Antes de ser uma garrafa, o PET é um poliéster, que pode ser originário do petróleo ou da reciclagem de outro PET. Desenvolvida por químicos ingleses no final da Segunda Guerra Mundial, essa resina foi usada como fibra de tecido para confecção de roupas nos anos 1960. Já a embalagem PET, da forma como a conhecemos, só foi criada na década de 1990. Se não forem reaproveitadas, essas garrafas levam cerca de 200 anos para se decompor na natureza. No entanto, elas têm o potencial de se transformarem novamente em poliéster, virarem tecido e, assim, ocupar as araras das lojas.

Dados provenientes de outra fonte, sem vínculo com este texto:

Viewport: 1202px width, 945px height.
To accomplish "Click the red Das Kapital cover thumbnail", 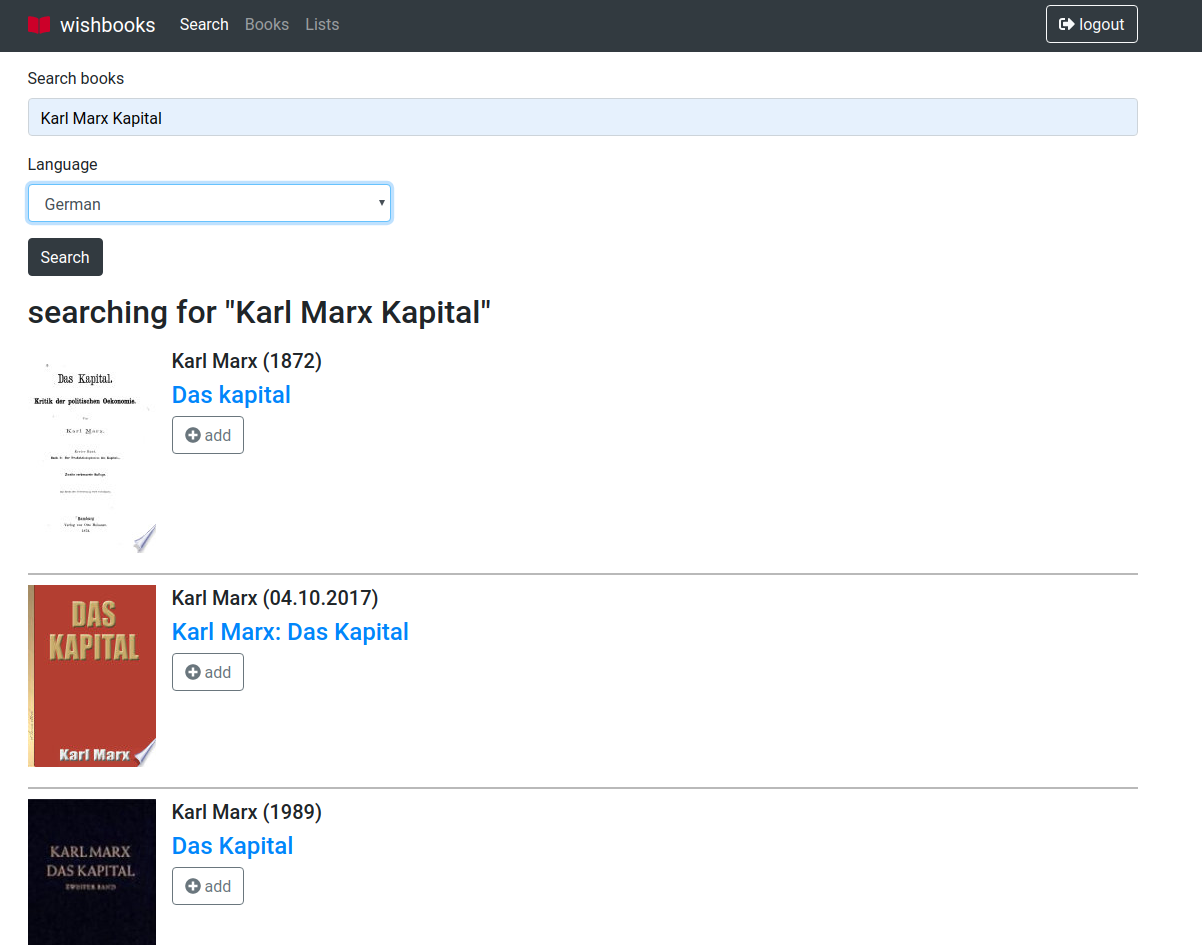I will point(92,676).
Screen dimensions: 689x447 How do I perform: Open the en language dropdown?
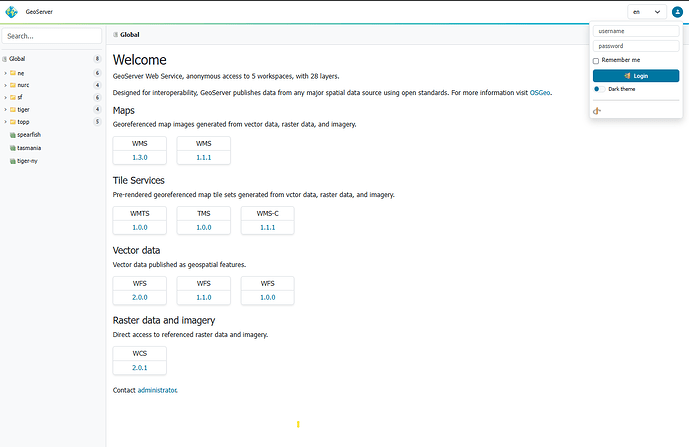coord(646,12)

Hoje, cerca de 40% desse produto recolhido, vendido e transformado por usinas de moagem é usado pela indústria têxtil, segundo dados da Abipet. Nas passarelas, ações isoladas de aproveitamento do lixo reciclável só ganharam a mídia em 2001. Seis anos depois, as grifes brasileiras anunciaram, oficialmente, que o PET estava na moda. Marcas como Osklen e Hering, entre outras, investiram em coleções costuradas pela fibra têxtil, proveniente da reciclagem (veja quadro).
Recentemente, durante a semana de moda carioca, o Fashion Rio, a grife TNG repetiu a experiência da coleção apresentada em julho deste ano. Garrafas de PET recicladas entraram mais uma vez em cena. Transformadas em fios de poliéster, foram misturadas ao denim, fibra que dá origem ao jeans. O resultado foi uma resposta sustentável e uma nova identidade estética da marca. "Nossa iniciativa, em parceria com a empresa E-Tex, traz novidades em matéria-prima, caso do jeans reciclado. Nossa intenção é levar até o consumidor a consciência da preservação do meio ambiente", comunicou a marca.
A famosa grife Levi;s, conhecida mundialmente como pioneira na fabricação de jeans, também apresentou, em outubro passado, a coleção primavera/verão Waste-Less (Desperdice menos, em tradução livre), cujo lema é: "8 garrafas, um jeans". Na verdade, as peças resultam de uma mistura de poliéster, algodão e denim. Ao todo, a empresa norte-americana deve aproveitar 3,5 milhões de embalagens PET do lixo dos Estados Unidos. Segundo o presidente da marca, James Curleigh, não é necessário sacrificar a qualidade, o conforto ou o estilo para dar ao material reciclável um novo uso. "Damos valor ao que é jogado fora e acreditamos na mudança de mentalidade e de postura dos consumidores", afirmou Curleigh, à imprensa, há pouco mais de um mês.
Apesar de já ser considerado o futuro da indústria têxtil, o tecido ecologicamente correto ainda sofre uma série de entraves de produção. Desde falta de discernimento na hora de separar o lixo em casa até o destino final, em terrenos onde se dá a contaminação do material reciclável com o lixo orgânico. Fora isso, ainda é alto o custo da cadeia de fabricação do produto final. "Comparado a outros tecidos, é mais caro produzir roupas com tecido sustentável. O setor ainda precisa de apoio e investimento governamental para se desenvolver", destaca Sylvio Napoli, gerente de Capacitação e Infra estrutura da Associação Brasileira de Indústria Têxtil e de Confecção (Abit).
Mesmo assim, Napoli e outros atores desse segmento apostam em um futuro otimista para o poliéster originário da reciclagem de embalagens PET. Para ele, é uma questão de tempo para que as barreiras do desconhecimento, da falta de incentivo à coleta seletiva e dos altos encargos tributários sobre a cadeia produtiva sejam derrubadas. "Aí sim, a tendência será reciclar, a cada ano e cada vez mais, o PET para que ele seja, de fato, o tecido do futuro", arremata Napoli.